→ SHORT EXERCISE: Copy out the data word for word, from its first line through the line containing "will click(x=738, y=77).", and stop there.

---------- DATA ----------

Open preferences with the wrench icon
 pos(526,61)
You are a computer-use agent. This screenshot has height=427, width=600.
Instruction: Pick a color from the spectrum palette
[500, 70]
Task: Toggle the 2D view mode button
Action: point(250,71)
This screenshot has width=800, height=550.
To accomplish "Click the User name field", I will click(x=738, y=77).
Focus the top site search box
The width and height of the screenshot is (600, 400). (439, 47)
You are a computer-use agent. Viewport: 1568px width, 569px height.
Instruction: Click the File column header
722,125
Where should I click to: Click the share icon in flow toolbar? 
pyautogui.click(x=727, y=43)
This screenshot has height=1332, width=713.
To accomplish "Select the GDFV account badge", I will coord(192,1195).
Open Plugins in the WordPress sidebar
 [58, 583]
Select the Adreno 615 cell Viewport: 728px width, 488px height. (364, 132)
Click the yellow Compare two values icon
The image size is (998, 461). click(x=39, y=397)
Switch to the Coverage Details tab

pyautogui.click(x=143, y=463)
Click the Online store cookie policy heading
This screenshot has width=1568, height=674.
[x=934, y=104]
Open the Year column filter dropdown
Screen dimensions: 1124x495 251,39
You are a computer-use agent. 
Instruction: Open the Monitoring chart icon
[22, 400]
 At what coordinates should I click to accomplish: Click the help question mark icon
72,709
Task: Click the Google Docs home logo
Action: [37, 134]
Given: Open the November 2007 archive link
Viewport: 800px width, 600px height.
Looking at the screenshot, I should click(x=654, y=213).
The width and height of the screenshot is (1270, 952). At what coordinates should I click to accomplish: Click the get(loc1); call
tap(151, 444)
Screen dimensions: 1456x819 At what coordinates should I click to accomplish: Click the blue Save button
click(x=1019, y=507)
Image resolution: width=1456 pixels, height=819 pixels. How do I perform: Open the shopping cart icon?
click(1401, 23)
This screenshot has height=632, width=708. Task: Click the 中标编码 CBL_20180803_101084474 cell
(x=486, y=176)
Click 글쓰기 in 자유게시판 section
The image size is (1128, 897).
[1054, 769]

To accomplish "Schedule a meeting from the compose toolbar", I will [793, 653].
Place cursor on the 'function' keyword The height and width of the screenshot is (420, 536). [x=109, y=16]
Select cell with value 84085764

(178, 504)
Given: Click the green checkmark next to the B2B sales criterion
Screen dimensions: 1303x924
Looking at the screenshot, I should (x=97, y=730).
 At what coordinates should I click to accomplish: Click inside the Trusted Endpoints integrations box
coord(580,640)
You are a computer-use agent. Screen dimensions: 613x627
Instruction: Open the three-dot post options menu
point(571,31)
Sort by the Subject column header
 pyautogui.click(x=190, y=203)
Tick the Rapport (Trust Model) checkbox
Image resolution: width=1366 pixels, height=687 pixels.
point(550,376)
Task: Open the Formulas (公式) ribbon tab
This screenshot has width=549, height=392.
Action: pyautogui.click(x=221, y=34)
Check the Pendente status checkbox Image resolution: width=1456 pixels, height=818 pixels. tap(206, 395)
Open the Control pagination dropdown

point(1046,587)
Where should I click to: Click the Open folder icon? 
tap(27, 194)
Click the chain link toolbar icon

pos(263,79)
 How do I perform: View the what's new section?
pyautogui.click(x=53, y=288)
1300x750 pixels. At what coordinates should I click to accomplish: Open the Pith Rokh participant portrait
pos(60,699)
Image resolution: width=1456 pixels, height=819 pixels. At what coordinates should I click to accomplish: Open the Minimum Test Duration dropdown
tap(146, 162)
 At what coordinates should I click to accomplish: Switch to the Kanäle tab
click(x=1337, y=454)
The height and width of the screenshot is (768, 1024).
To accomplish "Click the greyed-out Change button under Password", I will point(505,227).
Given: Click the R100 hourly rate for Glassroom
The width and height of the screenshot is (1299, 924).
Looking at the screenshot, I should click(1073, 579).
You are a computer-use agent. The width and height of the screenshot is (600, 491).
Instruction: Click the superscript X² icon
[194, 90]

----------

→ THE OUTPUT:
Open preferences with the wrench icon
 pos(526,61)
You are a computer-use agent. This screenshot has height=427, width=600.
Instruction: Pick a color from the spectrum palette
[500, 70]
Task: Toggle the 2D view mode button
Action: point(250,71)
This screenshot has width=800, height=550.
To accomplish "Click the User name field", I will click(x=738, y=77).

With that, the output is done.